Sharon: I got through like some of the basic tests. I won’t go deep into ’em, but like I also do stool testing so we can look at the microbiome. I do heavy metal testing so we can see where your heavy metal load is. I do iodine testing to see if you’re deficient in iodine, which has a big impact on your thyroid and your breast. I do mycotoxin testing because mold can be a big player. I look for Lyme and co-infection. So there’s a lot of testing. Toxicity testing. Sometimes it’s like I just wanna hopefully rule out things if it’s there and we didn’t even check it could be driving your dysfunction.
It’s better to test and know what’s going on. I talk a lot to women. I host the Menopause Summit, which you are a part of this year, and I do that. It is a ton of work, but I do it because I’m really committed to changing the conversation and it’s a free way to reach a lot of women who are thirsty for this information, and I’m really passionate about changing what aging looks like. Menopause is not a disease. It pisses me off that there’s an ICD 10 code for it. But it’s not a disease. It is a normal transition and a lot of it is like our mindset and how we look at the aging process and menopause.
I’ve been postmenopausal now for seven years. I was done and finished at the age of 48. I was a little on the earlier side, but remember the average age is 50. So that means some are gonna go a little earlier, some a little later. And so it’s all normal. It’s all okay. But I climbed and stood on the top of Kilimanjaro and the universe was like really supporting me to the day. It was the one year anniversary when I had my last period and I stood on top of Kilimanjaro to show myself and to also show others like, this is just at the beginning, we don’t have to be afraid of menopause and we have to take stock and we have to look at, it’s easy to say don’t be afraid of aging.
And if you have to really look and see what are the programs I have, what are the beliefs? What are not mine? What are from society and I can easily get rid of? And what do I have to work on? But when we can we’re all gonna go through menopause. It’s inevitable. If you’re a woman, it’s coming for you. So get ready and enjoy it.
As humans, we’re all eventually going to expire. And so what can we do to improve the quality? It’s not just the quantity, but it’s also the quality of our life. And if we live healthy, If we eat right, move our body, have community, have love, have joy, have passion, have balanced hormones, then we can step into this sacred second act and really rock it and start a new business. Or learn to paint, or learn to dance or travel or. Do whatever you want. Sit and be still and be meditative.

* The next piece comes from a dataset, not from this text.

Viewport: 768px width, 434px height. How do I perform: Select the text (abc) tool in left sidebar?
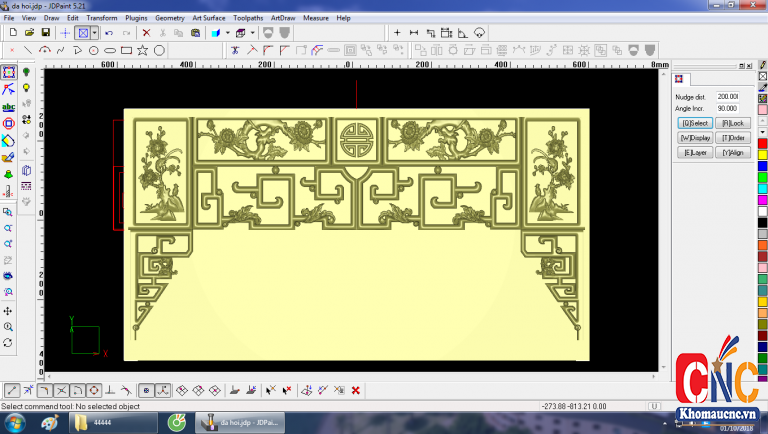[9, 106]

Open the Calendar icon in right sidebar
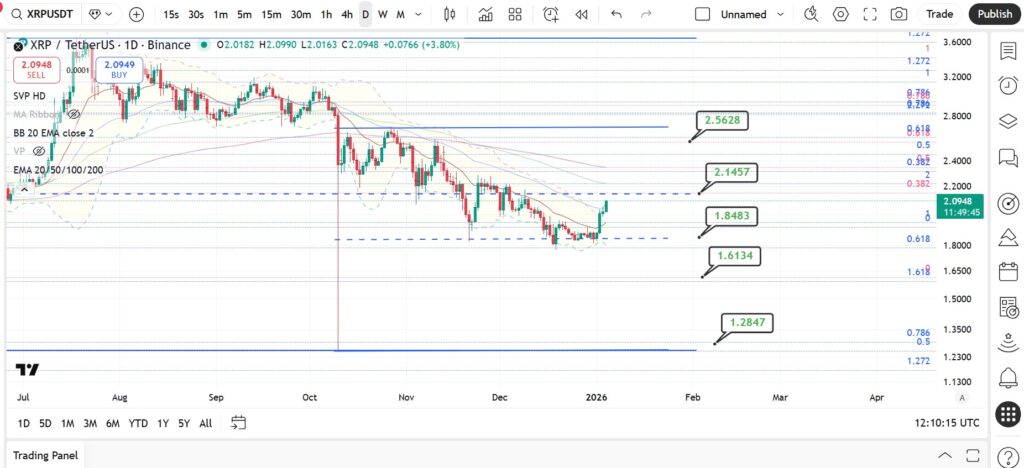(1008, 271)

It’s not to tell you have to go climb a mountain, but I always say what’s your Kilimanjaro? What have you been putting on the back burner that it’s time to now put on the front burner? Because we have been taught that we come last as women. And I’m like, no. That is not selfish. You can’t pour from an empty watering can, so fill yourself up and have hope that there are doctors out there like myself who will listen to you.
Some patients, it’s very easy. Hormones are balanced and they go on their way. Some it takes a little longer if they have other infections and other things going on, or there’s a lot of emotional things going on. Be patient, but don’t give up hope. If you know something’s out of balance, find someone who will work with you and listen to you. I learn from my patients. I’ve been practicing 22 years and I learn something every day from my patients.
Jodi: Thank you for your brilliance and everything you do. And please repeat your website so people can go find you.
Sharon: It’s DrStills.com.
Jodi: This was amazing. Thank you for everything!